Lawmakers on Thursday largely approved of the VA's efforts to resolve long-standing information security weaknesses, but questioned the wisdom and legal authority of the department to dismiss the 34-year GS-14 data analyst.
They expressed concern that the employee is being unfairly blamed for the incident by VA political appointees and said the attempt to dismiss him for "gross negligence" and the unauthorized removal of agency equipment will create a chilling effect on other employees' willingness to come forward with information on future data breaches.
A VA chronology of the incident shows that the employee informed his supervisors within one hour of discovering that the computer and external hard drive containing the data had been stolen. It took VA officials 13 days to notify Nicholson.
Internal agency documents reveal that the employee had approval from agency officials as early as 2002 to use the software designed to work with the large data files from home and access the Social Security numbers. He also had permission to take the laptop computer and hard drive out of the agency's headquarters.
Nicholson said Thursday that the employee, who has retained an attorney, will receive the "fair hearing that he's entitled to."
Nicholson said he wanted to avoid putting "a chilling effect on others that may make a mistake" inhibiting them from coming forward.

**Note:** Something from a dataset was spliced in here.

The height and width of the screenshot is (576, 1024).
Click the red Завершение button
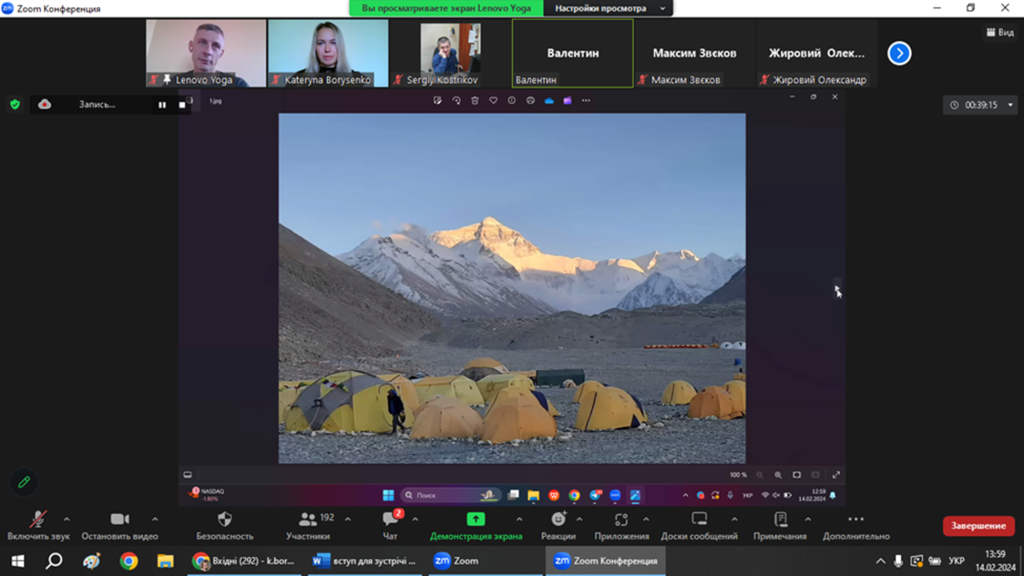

Amid the news Thursday that the stolen equipment had been recovered came the revelation that two additional security breaches at the VA had occurred. Nicholson told lawmakers that two veterans' identifications were misused after data on 66 veterans was stolen from an auditor's car in Minneapolis in 2005. The auditor locked a laptop and paper files in a trunk, and the car was stolen.
Then on May 5, a tape containing information on 16,500 legal cases went missing from an Indianapolis regional counsel's office. Nicholson assured lawmakers that the veterans involved in the cases have been notified and will be eligible for credit monitoring and insurance.
Buyer asked VA officials if anyone else knew of other data breaches that had not been brought to the attention of Congress. Deputy Secretary Gordon Mansfield said yes, and CIO Howard brought a list to the witness table.
Buyer asked how many incidents, and when it became clear Mansfield could not calculate that, he asked how many pages of potential incidents VA is investigating. Mansfield flipped through 10 pages, counting outloud. Heather Greenfield of National Journal's Technology Daily contributed to this report.